As it happens, the surprising events of the last few days have served to impel me to answer that question a bit differently than I might have otherwise done. Last Thursday, the Boston Phoenix went under - apparently forever. The collapse of Boston's flagship alternative news weekly has blown a huge hole in the news ecology of this city. And, as is usual in these situations, I don't think that's a good thing at all.
First, because 40 news industry professionals at the Phoenix have just been laid off. Joining tens of thousands of others that have lost their jobs in the news industry nationwide over the last decade. Second, because I think it's a truism that diversity in any news market is a good thing. The more options people have for their local news, the more information they have at their disposal to make good decisions as members of a democratic society.
Third, because Open Media Boston was launched to help fill the "metropolitan news vacuum" in this city, and that vacuum has just expanded dramatically.

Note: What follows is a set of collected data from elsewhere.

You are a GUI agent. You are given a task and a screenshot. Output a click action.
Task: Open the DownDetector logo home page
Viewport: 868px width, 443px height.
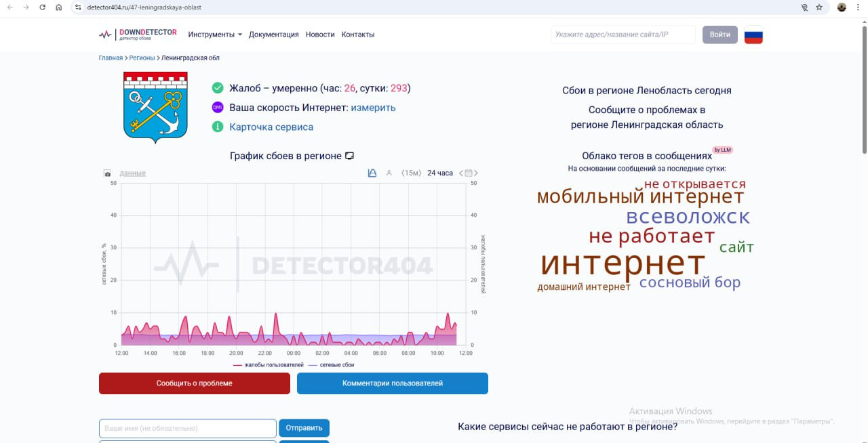[138, 35]
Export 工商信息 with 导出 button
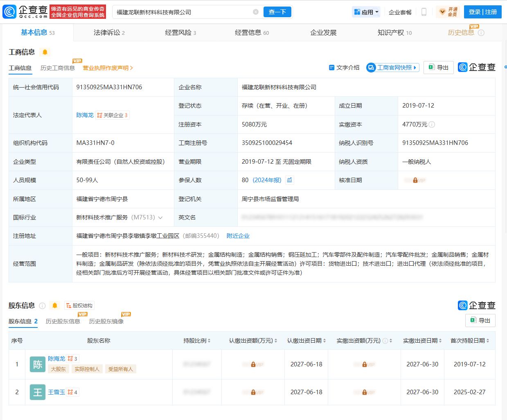 point(439,68)
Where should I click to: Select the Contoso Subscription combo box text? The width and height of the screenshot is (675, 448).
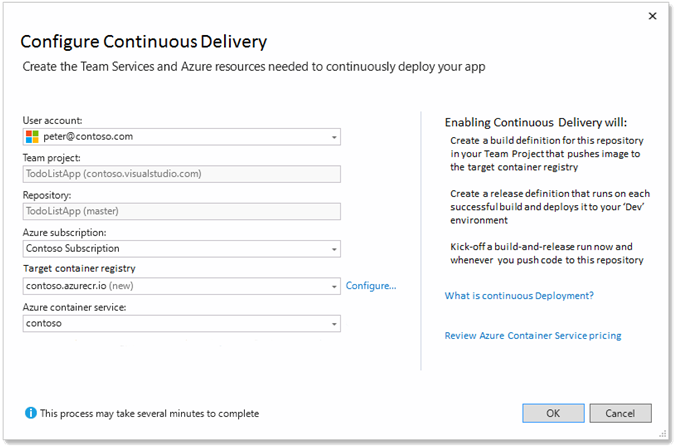(x=73, y=249)
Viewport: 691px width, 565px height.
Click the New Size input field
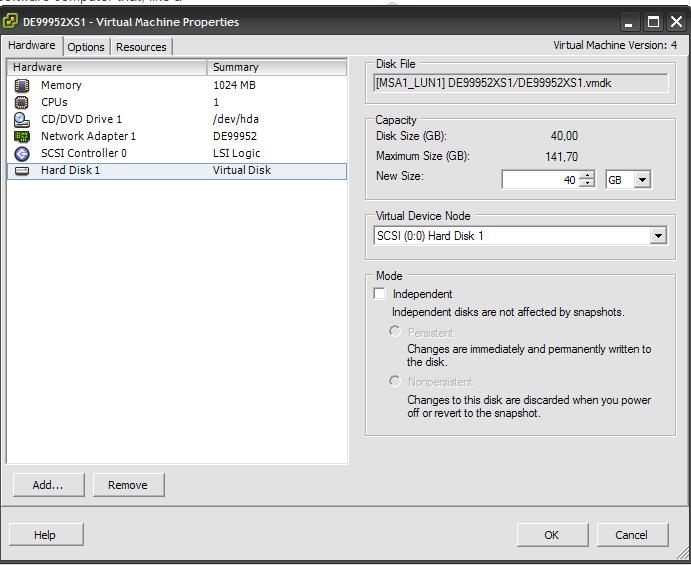point(539,180)
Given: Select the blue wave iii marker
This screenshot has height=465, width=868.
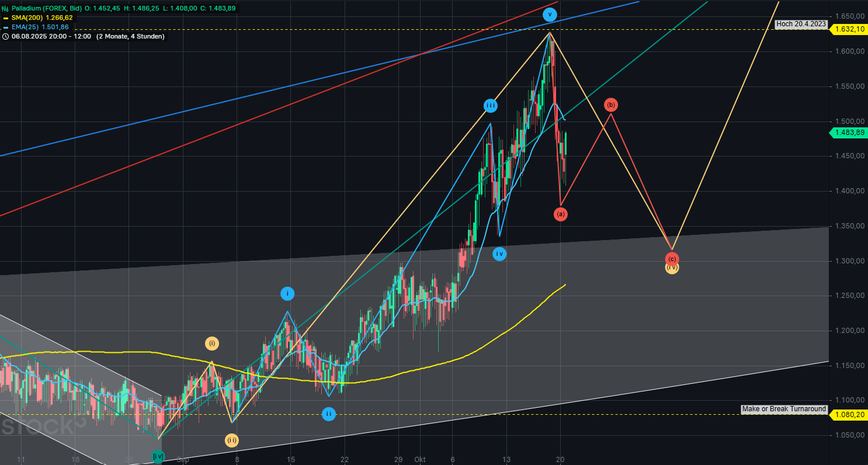Looking at the screenshot, I should [x=491, y=106].
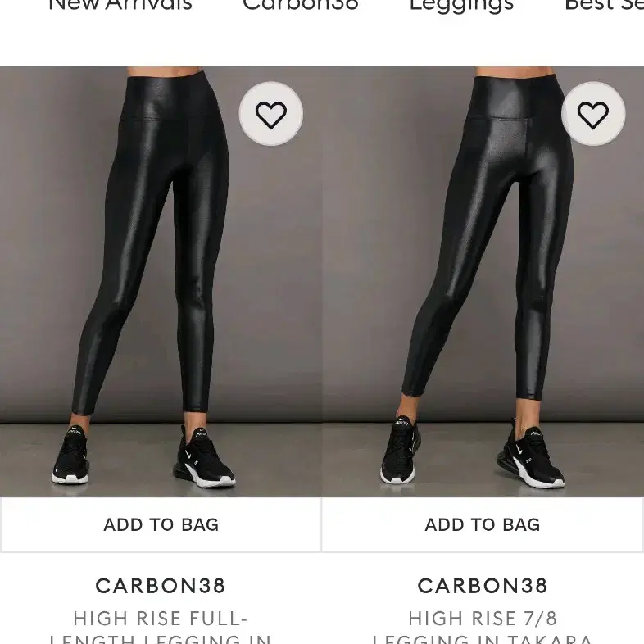Tap the right ADD TO BAG bar
Image resolution: width=644 pixels, height=644 pixels.
tap(483, 524)
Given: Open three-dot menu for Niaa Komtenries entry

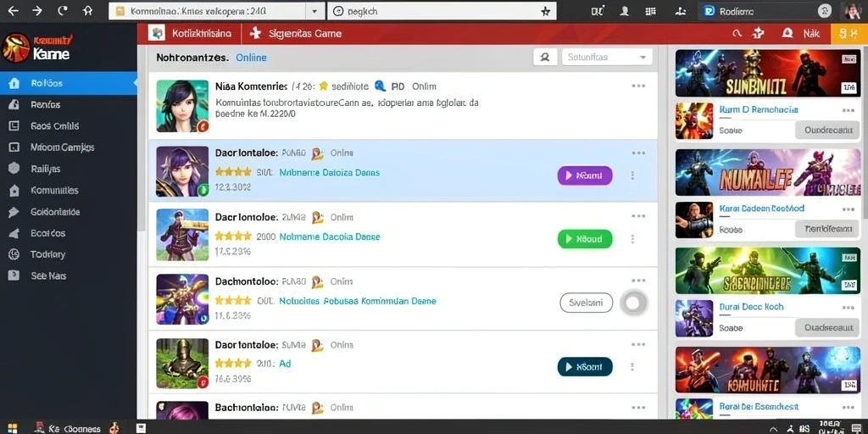Looking at the screenshot, I should pos(638,86).
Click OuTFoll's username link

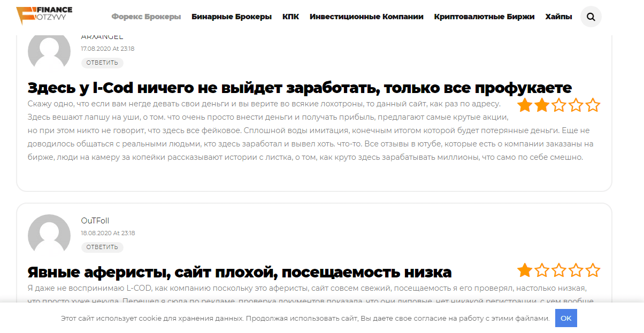click(94, 220)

Phoenix Editor Carly Carioli hit the nail on the head in this regard in OMB's Friday interview with him, "I can’t imagine what Boston’s going to be like without the Phoenix. I say that as somebody who treasured it long before I worked here. I just think it’s filled such an important role. It’s really putting such a burden on sites like Open Media [Boston]. It’s really going to bring an awful burden to do a lot of the expensive reporting that we were doing. It’s going to have to fall into other hands."
That is exactly right. The loss of The Phoenix is putting a lot of burden on smaller news outlets at this point. Especially those outlets that are serious about the critical role of news publications in the maintenance of a democracy like the United States. At the moment, it is not possible for any smaller publication to step into the Phoenix's shoes. But that could change with the right kind of community support.
For our part, the Open Media Boston staff very much wants to expand to become at least a much larger weekly - or even daily - news outlet. Which is a tall order in this day and age to be sure.
Over the weeks to come, we're going to be putting some thought into how we can do that. Building on what we've learned over our first five years. We'd also like to have some public conversations about how to improve progressive news media in Boston and beyond - and, more to the point, how to build a general interest news media that can cover all the social movements and disenfranchised communities that are increasingly absent in the mainstream media.
Because even if OMB grows, this isn't just about us. There will need to be more collaboration between existing news publications of all sizes to build the kind of robust news ecology that a city the size of Boston needs and deserves. And there will need to be significant input from the neighborhoods and communities we all cover. So we'll certainly keep you all posted about any event we put together.
But for now, we'd just like to extend our condolences to the staff of the Boston Phoenix, and say that we'd like to be able to hire at least some of you in the years to come. We've made it five years. We're growing - if slowly. We're going to try to take Carly's challenge to heart and figure out how to grow faster. The better to serve Boston's need for grassroots news and to create some real jobs for trained journalists, editors and business staff that should be out there doing their thing instead of collecting unemployment and then taking any random gig they can find to make ends meet.
Any Phoenix refugees that just need a place to hang their hat and want to work with us even a bit are cordially invited to do so.
Because, who knows, maybe by working together we can figure out a way to build a new major Boston news weekly out of the ashes of the old one.
The stakes are high. The need is great.